Expert Available on North Korean Deal on Nuclear Arms and the Impact on Northeast Asian Security
North Korea agreed yesterday to end its nuclear weapons program and accept International Atomic Energy Agency safeguards in return for security, economic and energy benefits including acknowledgment of its right to peaceful use of nuclear energy. A day later North Korea jeopardized the deal by announcing it would keep the weapons until Washington provided civilian atomic reactors. The six countries will meet again in November to work on the plan’s details.
David Arase, an expert on Northeast Asia regional security relations and economic cooperation, is available to discuss this dramatic conclusion to the latest six-party talks as well its potential impact on the region and U.S. policy.

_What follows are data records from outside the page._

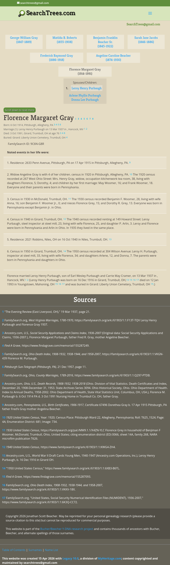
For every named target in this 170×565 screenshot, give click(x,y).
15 (3, 477)
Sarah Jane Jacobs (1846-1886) (146, 40)
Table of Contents (13, 550)
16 (3, 485)
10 (3, 417)
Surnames (35, 550)
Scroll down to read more (19, 110)
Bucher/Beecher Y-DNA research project (66, 529)
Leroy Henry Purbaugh (87, 88)
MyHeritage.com (109, 558)
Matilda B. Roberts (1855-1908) (65, 40)
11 (3, 430)
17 (3, 498)
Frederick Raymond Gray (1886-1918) (56, 57)
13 (3, 455)
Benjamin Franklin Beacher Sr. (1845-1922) (105, 42)
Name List (51, 550)
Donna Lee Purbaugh (85, 100)
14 (3, 468)
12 (3, 447)
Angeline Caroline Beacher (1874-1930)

A professor of politics at Pomona College, Arase has studied the political relationships in the region and U.S.-East Asian relations for more than 15 years. He is the editor of Japan's Development Assistance (Routledge, 2005) and The Challenge of Change: East Asia in the New Millennium, Research Papers and Policy Studies, 44 (Institute of East Asian Studies, UC Berkeley, 2003). He is also the author of numerous chapters and peer-reviewed articles on Japan’s influence in the region.
In 2004, Arase traveled through Korea and China giving invited talks on the implications of the drawdown of U.S. forces in Korea, economic cooperation between China and Russia, and Northeast Asian economic cooperation. The trips were funded by the U.S. State Department.
“A post-agreement Northeast Asia will be very different from today,” notes Arase. Following are a few of Professor Arase’s initial thoughts on this week’s developments:
“The agreement in principle is a step back from the brink. But persuading North Korea to give up its right to nuclear energy will be difficult for some important reasons. The US promised to build a nuclear power plant in NK in 1994, and its construction has been going for several years already. North Korea has no oil and oil prices are getting too high for NK to finance through exports. And, the U.S. is helping India develop nuclear power plants even though India violated the NPT and developed nuclear weapons.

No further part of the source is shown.